> [Directions for this task] Continue the patent description of the vehicular lamp embodiments, starting right after its last sentence.

In the fourth embodiment, it is assumed that the first light emitting section 38 and the second light emitting section 39 in the first light emitting layer 32 C perform light emission with respective different colors simultaneously by the excitation light Le from the light source part 11 . However, the first light emitting section 38 and the second light emitting section 39 may be illuminated separately. In this case, for example, when the first light emitting section 38 and the second light emitting section 39 are vertically aligned as in the fourth embodiment, a light source part having the same configuration as that of the light source part 11 is provided on the upper side, and a light shielding member or a reflective member is provided inside the support member 31 C in accordance with the separation between the first light emitting section 38 and the second light emitting section 39 . Consequently, when the light source part 11 is turned on, only the second light emitting section 39 can be illuminated, and when the upper light source part is turned on, only the first light emitting section 38 can be illuminated, and the first light emitting section 38 illuminated in red can be used as a tail lamp and the second light emitting section 39 illuminated in yellow can be used as a turn lamp (signal light).

Fifth Embodiment

Now, a vehicular lamp 50 D of a fifth embodiment which is an embodiment of the present disclosure will be described with reference to FIG. 6 . The vehicular lamp 50 D is one obtained by changing the installation position in the lamp chamber 52 of the vehicular lamp 50 of the first embodiment, and is used as a tail lamp. A basic concept and a configuration of the vehicular lamp 50 D are the same as those of the vehicular lamp 50 of the first embodiment, and therefore the same reference numerals are affixed to parts having the same configurations, and detailed description will be omitted.

Alight source part 11 D emits excitation light Le, has a light source 21 and a support substrate 22 , and is provided with the support substrate 22 on a heat radiating member 13 D via a bracket or the like. The heat radiating member 13 D is disposed such that a surface mounted with the support substrate 22 is directed toward an outer lens 51 D.

The outer lens 51 D thereof includes a light emitting layer 32 D as a light emitting part that emits generated light Lg by being irradiated with excitation light Le, a sealing part 33 D that seals the light emitting layer 32 D, and a filter part 53 D that inhibits the transmission of ultraviolet rays. The light emitting layer 32 D is provided on an inner surface 51 a of the outer lens 51 D in the fifth embodiment. This light emitting layer 32 D is formed in the form of a thin film by the inner surface 51 a being subjected to deposition treatment in the same manner as the light emitting layer 32 of the first embodiment, and emits the generated light Lg of red light. The light emitting layer 32 D is transparent in a state in which there is no irradiation with the excitation light Le.

The sealing part 33 D is provided on an inner surface of the light emitting layer 32 D (an inner surface that is on the lamp chamber 52 side). The sealing part 33 D is formed of a material that transmits the excitation light Le and the generated light Lg. The sealing part 33 D is provided on the inner side of the light emitting layer 32 D so as to cover an entire surface of the light emitting layer 32 D. Consequently, the sealing part 33 D cooperates with the outer lens 51 D to prevent the light emitting layer 32 D from being exposed to air.

> [Source material]
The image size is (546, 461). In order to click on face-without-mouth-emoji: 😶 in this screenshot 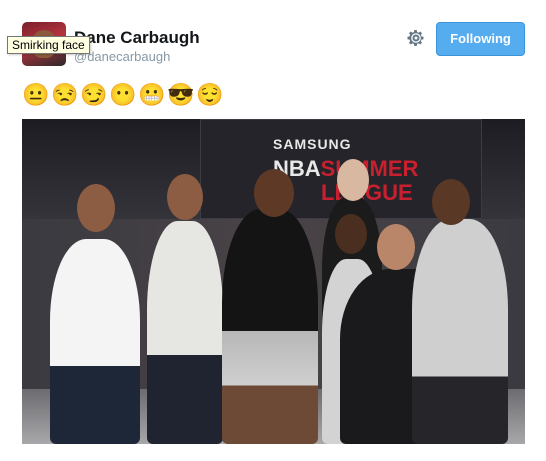, I will do `click(122, 95)`. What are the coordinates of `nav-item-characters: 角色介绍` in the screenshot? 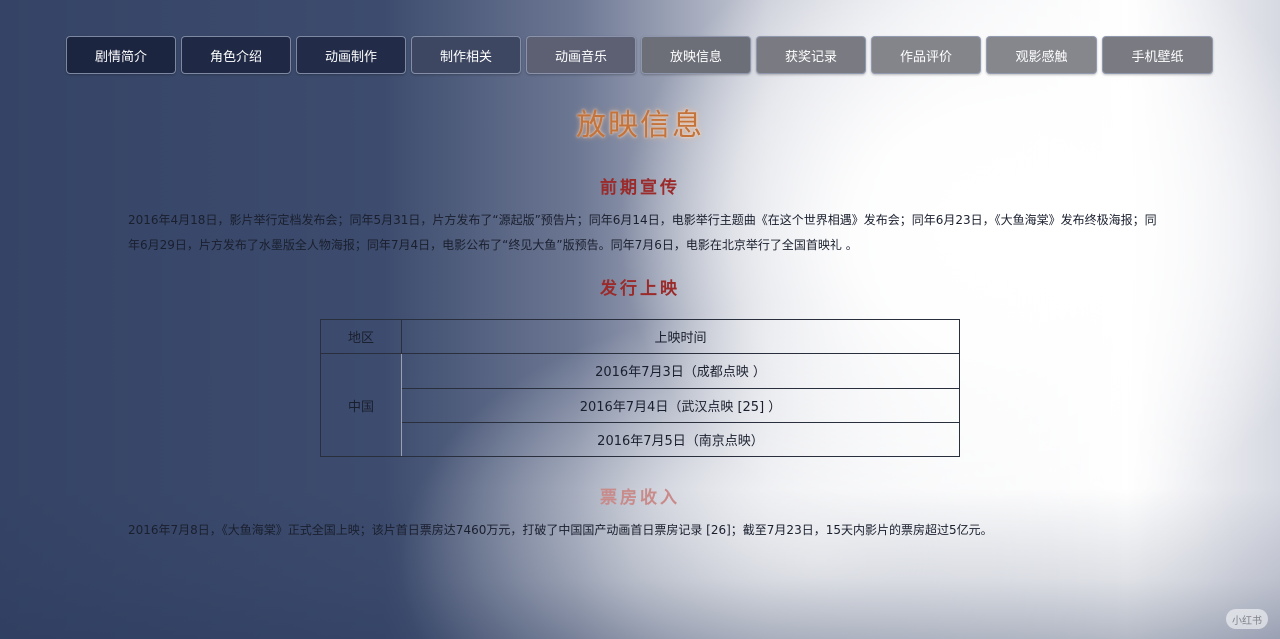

> [Answer space]
The filter part 53 D is provided on an outer surface 51 b of the outer lens 51 D in the fifth embodiment. Similar to the filter part 53 of the first embodiment, this filter part 53 D is formed in the form of a thin film by applying a coating having a function of UV cutting to the outer surface 51 B, and is transparent.

In the vehicular lamp 50 D of the fifth embodiment, electric power is supplied from a lighting control circuit to turn on the light source 21 of the light source part 11 D, so that the excitation light Le emitted from the light emitting surface 21 a of the light source 21 goes to the outer lens 51 D. The entire surface of the light emitting layer 32 D provided on the inner surface 51 a of the outer lens 51 D is irradiated with the excitation light Le. Then, the light emitting layer 32 D is excited by being irradiated with the excitation light Le to emit the generated light Lg that is red light, and the generated light Lg travels to the outside of the lamp chamber 52 through the outer lens 51 and is emitted from the vehicular lamp 50 D. This generated light Lg as the red light is emitted outward from the outer lens 51 D, so that the light emitting layer 32 D, namely, the outer lens 51 D can be caused to perform surface emission. Therefore, the vehicular lamp 50 D can perform surface emission while ensuring reliability, and can function as a tail lamp.

The vehicular lamp 50 D is provided with the filter part 53 D having a function of UV cutting on the outer lens 51 D, and therefore can prevent, for example, ultraviolet rays included in external light from penetrating the outer lens 51 and traveling to the light emitting layer 32 D, and can prevent the light emitting layer 32 D from being degraded by the ultraviolet rays. Furthermore, the light emitting layer 32 D is transparent in a state in which there is no irradiation with the excitation light Le, and the filter part 53 D is transparent, and therefore the vehicular lamp 50 D can have good appearance similar to a transparent tail lamp.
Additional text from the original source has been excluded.